Tuesday, September 9, 2008

An Apron for a Messy Cook...

When I was growing up, Grammy and Grampy lived a mile or so away from us on a one-acre country property in front of a lake. Theirs wasn't a grand lake home. It was the simple home of a logger and lumber mill worker, and it was the best place in the world to visit.

When we'd arrive at our grandparents' house, I'd hop out of the car and bound up the steps and through the side-door that opened into the little entry room. There was a woodstove there, often with a cheesecloth bag full of apple slices drying above it. The washer and dryer were off to the side, frequently holding pans of Grampy's rising sourdough buns.

And against another wall was an old pine dresser that Grammy used for storing her kitchen and table linens, and this was where I was headed. One drawer of this dresser was dedicated to aprons. Grammy had lots of them. Some of the aprons had come from her mother, and, others, Grammy had collected herself over the years.

We were allowed to wear an apron when we visited, and I always chose a golden yellow plaid skirt-style apron that tied around the waist and had nice, big pockets in front. Grammy let us wear the aprons as long as we were playing inside the house, but we couldn't wear them outdoors.

I loved that plaid apron, and when I went to college, Grammy gave it to me. I baked many batches of chocolate chip cookies in my dorm kitchen wearing that apron, but, sadly, by the time I left college, someone had taken it.

I posted this not long ago-- my $1 Goodwill aprons.
I also have several pretty new ones my kids have given to me.

I occasionally run across nostalgic writings about aprons and their past uses, like carrying eggs and wiping noses, pockets holding clothespins and string and safety pins-- the 101 practical uses of an apron! I'm not making fun of nostalgia. It's nice actually. I have a nostalgic memory of Grammy and her aprons, and part of the reason I enjoy wearing one is because of my memories. I'm sure the nostaligia has also fueled my inclination to amass aprons!

Aprons seem to have made a comeback in recent years, coming in all sorts of attractive and creative styles. I have some of these really cute aprons, given to me by my children and others as gifts, and I love them, but I think aprons are not always used today in the same way they were used in the past. I get the feeling that aprons nowadays are sometimes viewed as another layer of cute apparel to be kept neat and clean.

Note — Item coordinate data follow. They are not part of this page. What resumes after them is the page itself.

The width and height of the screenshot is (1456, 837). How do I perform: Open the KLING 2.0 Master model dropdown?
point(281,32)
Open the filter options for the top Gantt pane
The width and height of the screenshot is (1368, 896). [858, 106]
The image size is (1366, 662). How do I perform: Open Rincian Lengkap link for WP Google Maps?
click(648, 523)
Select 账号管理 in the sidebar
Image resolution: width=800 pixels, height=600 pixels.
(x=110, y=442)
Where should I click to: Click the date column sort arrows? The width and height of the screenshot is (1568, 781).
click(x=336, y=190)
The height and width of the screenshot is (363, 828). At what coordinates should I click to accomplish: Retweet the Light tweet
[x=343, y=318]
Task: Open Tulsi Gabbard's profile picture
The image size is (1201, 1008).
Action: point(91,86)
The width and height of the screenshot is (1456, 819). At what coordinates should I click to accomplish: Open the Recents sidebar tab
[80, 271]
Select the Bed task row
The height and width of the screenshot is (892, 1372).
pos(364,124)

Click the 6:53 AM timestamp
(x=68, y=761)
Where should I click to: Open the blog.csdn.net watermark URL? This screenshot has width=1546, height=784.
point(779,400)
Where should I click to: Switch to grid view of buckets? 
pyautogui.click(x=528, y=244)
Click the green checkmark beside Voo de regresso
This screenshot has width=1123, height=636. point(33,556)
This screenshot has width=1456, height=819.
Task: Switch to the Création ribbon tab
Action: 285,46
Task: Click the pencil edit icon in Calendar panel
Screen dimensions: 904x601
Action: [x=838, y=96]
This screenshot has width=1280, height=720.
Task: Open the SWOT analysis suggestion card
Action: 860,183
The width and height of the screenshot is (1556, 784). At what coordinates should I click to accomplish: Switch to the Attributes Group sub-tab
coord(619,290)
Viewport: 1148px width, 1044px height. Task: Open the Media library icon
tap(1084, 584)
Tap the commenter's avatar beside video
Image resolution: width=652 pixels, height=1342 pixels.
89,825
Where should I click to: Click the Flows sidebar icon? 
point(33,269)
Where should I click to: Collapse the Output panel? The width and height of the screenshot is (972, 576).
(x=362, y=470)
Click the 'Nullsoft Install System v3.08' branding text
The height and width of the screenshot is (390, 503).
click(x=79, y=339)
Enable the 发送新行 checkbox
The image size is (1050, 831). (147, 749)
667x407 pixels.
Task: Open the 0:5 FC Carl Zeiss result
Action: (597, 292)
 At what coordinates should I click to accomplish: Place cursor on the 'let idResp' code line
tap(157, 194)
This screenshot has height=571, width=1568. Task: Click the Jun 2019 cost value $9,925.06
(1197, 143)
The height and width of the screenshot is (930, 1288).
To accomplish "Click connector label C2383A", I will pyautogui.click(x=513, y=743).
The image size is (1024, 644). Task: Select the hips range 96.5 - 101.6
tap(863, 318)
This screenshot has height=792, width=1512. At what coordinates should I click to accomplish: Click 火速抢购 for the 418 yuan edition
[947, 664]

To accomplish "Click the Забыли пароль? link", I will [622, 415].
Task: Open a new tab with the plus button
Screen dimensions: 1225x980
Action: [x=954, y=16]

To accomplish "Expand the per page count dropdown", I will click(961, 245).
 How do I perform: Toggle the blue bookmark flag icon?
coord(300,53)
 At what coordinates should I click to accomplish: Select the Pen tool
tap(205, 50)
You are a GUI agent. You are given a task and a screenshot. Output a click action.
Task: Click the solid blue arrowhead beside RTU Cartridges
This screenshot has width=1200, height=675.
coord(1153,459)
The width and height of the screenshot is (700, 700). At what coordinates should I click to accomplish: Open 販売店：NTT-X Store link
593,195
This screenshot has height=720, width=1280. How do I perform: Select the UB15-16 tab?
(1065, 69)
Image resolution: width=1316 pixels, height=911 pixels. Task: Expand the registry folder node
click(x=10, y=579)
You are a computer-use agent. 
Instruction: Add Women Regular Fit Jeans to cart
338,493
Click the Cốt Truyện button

And I'm all for cute, clean aprons. In fact, I think they should be attractive (it's way more fun that way), but the purpose of an apron is very practical, very down to the nitty gritty of homekeeping. This is obvious for cooking, but aprons make sense for wearing throughout the day.

Cheryl Mendelssohn wrote in, Home Comforts: "...nothing beats a real apron or smock with several pockets for carrying coins, paper clips, pins, screws, and othe small objects back and forth, for wiping your hands on without remorse, for keeping your midriff free of oily stains and grime, for sticking pins in, and the like."

That part about "keeping your midriff free of oily stains"...

Most of my aprons are skirt-style aprons that tie around the waist, but you know what? If I'm going to splash or spill food on myself, it never splashes on the apron! After cooking or baking, my cute little skirt apron ends up immaculate, and my shirt is spotted with this and that.

Chefs often wear aprons (white!) that reach high toward the neck and down to the knees and all around. I do have one apron with a "bib" that reaches up from the skirt, with straps that go around the neck. My friend, Julie, made it for me many years ago, and I wear it often. It's more practical than the others and catches a few more cooking splatters.

From an old pattern for a cobbler apron.

But even more practical, especially for a cook like me who seems to end up spilling and splashing no matter how careful I am, are the cobbler-style aprons that cover the upper body and wrap all the way around. I bought one of these aprons at an antique store recently, and I'll probably buy more when I run across nice ones for a good price (aprons usually don't cost much). A person needs more than one good apron because a well-used apron needs washing often!

Come to think of it, these cobbler aprons were the ones Grammy wore every day. I think I'm finally catching on as to why. I'm sure that there are tidy homemakers who simply need an apron for an occasional hand-drying or to use the pockets for catching odds and ends. The skirt-style aprons actually do make nice working-around-the-house-aprons, but for messy cooks and homemakers like me, especially when it comes time to get busy in the kitchen, the cover-up aprons make perfect sense.

(I had to smile when I saw
this post at Pleasantview Schoolhouse because it's exactly the style of apron I bought recently. Only the fabric of mine isn't as cute.)

Why, oh why, does every short, little post I intend to write turn into some kind of longer commentary?!